Al embajador Manuel Prado y Colón de Carvajal le han puesto una anilla. Como a los cernícalos a los que liberan de su cautividad para que se conviertan en objeto de estudio y puedan aportar datos a la investigación sobre sus costumbres. No sé si es en el tobillo o en la muñeca, pero al hombre que ha servido al estado largamente desde diversos puestos estratégicos, al senador por designación Real, al tipo que ha cubierto encargos políticos internacionales de la más delicada importancia, al caballero que desplegó influencias para que la muestra universal correspondiente recalase en España, le han puesto una anilla.
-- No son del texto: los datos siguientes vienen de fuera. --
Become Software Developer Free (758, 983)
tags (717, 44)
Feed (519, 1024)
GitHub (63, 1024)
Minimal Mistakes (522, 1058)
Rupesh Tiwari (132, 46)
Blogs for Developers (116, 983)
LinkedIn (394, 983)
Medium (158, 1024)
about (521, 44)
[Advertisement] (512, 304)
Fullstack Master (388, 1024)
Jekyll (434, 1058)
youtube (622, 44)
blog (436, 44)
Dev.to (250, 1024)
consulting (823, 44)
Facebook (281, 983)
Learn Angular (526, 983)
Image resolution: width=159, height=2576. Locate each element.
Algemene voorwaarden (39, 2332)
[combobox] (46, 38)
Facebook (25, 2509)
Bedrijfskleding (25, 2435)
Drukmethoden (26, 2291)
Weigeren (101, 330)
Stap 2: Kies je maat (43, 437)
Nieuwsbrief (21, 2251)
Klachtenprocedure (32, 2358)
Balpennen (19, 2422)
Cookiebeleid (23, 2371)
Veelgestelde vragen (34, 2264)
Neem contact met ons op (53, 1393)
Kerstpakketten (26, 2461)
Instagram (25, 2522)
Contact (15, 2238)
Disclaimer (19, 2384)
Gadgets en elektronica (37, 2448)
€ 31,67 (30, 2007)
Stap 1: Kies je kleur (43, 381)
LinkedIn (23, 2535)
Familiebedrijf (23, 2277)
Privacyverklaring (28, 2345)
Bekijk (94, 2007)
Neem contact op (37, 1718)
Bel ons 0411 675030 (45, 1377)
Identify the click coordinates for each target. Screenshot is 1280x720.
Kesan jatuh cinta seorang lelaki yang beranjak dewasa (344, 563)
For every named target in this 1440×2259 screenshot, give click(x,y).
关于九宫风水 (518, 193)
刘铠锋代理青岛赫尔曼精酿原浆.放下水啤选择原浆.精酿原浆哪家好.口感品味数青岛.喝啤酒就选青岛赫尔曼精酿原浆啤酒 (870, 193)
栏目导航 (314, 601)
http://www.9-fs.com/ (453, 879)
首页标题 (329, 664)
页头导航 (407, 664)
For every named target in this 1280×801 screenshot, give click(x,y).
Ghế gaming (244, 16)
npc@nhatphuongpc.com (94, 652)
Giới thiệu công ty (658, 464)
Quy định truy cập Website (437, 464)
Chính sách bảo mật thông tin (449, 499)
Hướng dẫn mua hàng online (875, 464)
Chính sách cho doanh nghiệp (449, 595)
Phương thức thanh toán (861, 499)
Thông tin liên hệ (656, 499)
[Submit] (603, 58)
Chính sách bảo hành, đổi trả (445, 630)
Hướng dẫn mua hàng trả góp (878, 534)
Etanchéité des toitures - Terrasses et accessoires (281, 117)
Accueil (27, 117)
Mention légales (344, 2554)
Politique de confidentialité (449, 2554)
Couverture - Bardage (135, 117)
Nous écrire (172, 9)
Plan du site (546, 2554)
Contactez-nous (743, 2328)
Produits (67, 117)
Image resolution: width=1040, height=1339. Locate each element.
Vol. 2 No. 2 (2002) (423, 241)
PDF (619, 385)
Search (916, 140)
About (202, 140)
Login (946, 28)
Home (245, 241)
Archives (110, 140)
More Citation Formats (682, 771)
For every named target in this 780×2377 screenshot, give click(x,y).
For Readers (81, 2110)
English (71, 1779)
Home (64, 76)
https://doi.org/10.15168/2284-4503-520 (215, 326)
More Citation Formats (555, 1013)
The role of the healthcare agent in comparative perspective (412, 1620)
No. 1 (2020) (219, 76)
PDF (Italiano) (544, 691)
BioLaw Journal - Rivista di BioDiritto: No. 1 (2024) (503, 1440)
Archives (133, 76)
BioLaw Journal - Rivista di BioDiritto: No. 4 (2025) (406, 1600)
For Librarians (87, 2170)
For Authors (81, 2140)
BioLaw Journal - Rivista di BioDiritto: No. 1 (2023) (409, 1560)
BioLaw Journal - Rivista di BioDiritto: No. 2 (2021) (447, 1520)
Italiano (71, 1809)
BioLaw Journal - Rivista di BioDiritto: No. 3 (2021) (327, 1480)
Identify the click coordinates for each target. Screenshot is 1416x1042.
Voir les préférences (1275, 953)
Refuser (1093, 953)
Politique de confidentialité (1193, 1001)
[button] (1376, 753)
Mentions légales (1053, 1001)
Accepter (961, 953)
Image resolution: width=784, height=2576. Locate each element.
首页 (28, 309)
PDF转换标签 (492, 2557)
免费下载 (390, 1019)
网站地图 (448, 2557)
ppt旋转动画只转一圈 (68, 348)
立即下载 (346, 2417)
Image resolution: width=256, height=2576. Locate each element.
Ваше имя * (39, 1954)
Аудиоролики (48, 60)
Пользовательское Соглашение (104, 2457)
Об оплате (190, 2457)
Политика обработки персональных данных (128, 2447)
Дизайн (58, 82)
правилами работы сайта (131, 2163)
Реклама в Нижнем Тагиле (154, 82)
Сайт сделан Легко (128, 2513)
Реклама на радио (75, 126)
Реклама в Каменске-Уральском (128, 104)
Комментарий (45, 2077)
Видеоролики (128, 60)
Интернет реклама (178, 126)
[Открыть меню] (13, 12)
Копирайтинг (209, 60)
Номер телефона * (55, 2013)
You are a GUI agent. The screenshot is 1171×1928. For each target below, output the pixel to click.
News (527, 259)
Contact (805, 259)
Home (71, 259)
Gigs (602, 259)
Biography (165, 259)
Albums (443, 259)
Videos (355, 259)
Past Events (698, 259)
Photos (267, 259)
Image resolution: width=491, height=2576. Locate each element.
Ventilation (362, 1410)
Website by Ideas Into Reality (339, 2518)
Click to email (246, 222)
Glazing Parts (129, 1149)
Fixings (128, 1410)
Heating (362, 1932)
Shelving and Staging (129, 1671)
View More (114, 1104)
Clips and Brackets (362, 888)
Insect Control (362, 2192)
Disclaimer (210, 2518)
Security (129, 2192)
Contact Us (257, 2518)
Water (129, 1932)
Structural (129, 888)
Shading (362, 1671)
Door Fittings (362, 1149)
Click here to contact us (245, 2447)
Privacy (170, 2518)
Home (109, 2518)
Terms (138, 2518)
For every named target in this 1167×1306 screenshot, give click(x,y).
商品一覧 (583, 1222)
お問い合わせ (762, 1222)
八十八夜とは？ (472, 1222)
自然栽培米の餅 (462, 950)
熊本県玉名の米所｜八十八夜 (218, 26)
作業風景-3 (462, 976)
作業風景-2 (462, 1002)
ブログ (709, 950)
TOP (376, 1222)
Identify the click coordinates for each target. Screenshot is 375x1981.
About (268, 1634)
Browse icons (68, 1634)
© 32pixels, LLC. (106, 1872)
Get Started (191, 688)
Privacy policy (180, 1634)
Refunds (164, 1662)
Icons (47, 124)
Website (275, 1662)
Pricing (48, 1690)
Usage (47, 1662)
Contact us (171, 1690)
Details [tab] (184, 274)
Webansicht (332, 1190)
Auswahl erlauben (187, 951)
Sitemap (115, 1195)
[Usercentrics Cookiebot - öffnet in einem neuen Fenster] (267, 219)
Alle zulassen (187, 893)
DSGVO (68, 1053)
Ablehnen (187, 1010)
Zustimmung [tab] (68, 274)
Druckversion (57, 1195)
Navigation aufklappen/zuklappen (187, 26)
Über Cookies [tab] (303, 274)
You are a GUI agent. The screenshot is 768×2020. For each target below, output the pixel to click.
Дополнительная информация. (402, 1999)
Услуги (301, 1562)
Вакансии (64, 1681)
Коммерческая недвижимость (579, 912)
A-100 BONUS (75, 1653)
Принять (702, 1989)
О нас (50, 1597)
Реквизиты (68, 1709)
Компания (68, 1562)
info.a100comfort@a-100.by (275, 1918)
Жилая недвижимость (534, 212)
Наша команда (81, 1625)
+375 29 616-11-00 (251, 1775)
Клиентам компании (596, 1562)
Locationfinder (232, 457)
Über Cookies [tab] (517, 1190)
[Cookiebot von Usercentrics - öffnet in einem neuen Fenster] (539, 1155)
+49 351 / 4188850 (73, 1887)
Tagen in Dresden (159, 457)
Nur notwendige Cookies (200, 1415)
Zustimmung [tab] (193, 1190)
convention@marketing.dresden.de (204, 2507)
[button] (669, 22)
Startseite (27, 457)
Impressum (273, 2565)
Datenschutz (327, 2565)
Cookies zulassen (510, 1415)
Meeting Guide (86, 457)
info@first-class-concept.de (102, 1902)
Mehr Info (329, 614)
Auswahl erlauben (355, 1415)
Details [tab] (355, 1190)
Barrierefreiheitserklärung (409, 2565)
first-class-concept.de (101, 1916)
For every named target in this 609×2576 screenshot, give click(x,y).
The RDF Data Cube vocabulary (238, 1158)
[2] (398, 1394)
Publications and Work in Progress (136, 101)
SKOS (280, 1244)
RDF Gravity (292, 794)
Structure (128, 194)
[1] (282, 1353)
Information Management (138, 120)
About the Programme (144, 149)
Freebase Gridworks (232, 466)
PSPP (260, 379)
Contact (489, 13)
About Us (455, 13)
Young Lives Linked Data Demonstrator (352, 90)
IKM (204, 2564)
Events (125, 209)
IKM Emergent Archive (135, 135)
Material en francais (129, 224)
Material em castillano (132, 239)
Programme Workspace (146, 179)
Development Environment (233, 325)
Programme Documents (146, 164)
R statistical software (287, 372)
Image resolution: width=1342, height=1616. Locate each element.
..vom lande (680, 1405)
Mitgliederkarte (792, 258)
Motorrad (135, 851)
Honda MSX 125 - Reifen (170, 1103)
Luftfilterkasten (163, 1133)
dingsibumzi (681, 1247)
Para que no se fugue, supongo, habida cuenta la soberana generosidad del juez que ha considerado que un hombre de setenta y dos años y varias enfermedades severas en su cuerpo no tenía por qué seguir en la misma prisión que le metió él. ¡Pero oiga, amigo, es que resulta que ha trincado once millones de euros!.

¿Ah, sí?; ¿Hay sentencia firme de eso?. ¿Por qué no esperamos un poco más y evitamos presunciones de culpabilidad tal y como se hace con otro tipo de delincuentes infinitamente más peligrosos?.

Condenado preventivamente a prisión menor, Prado vio cómo se retrasaba la admisión a trámite de su recurso ante el Constitucional y cómo la ausencia absoluta de antecedentes penales no eran suficientes argumentos como para impedir una encarcelación a la que no han sido conducidos otros personajes de la vida pública y financiera española que están en mente de todos. Atendiendo a las muchas presunciones que han recaído sobre él, se puede acabar presumiendo que alguien intentaba llegar más allá, como si se sospechara que trabajaba para más amigos que él mismo y se pretendiera ablandar su íntegro concepto de las lealtades con innecesarias posturas de fuerza.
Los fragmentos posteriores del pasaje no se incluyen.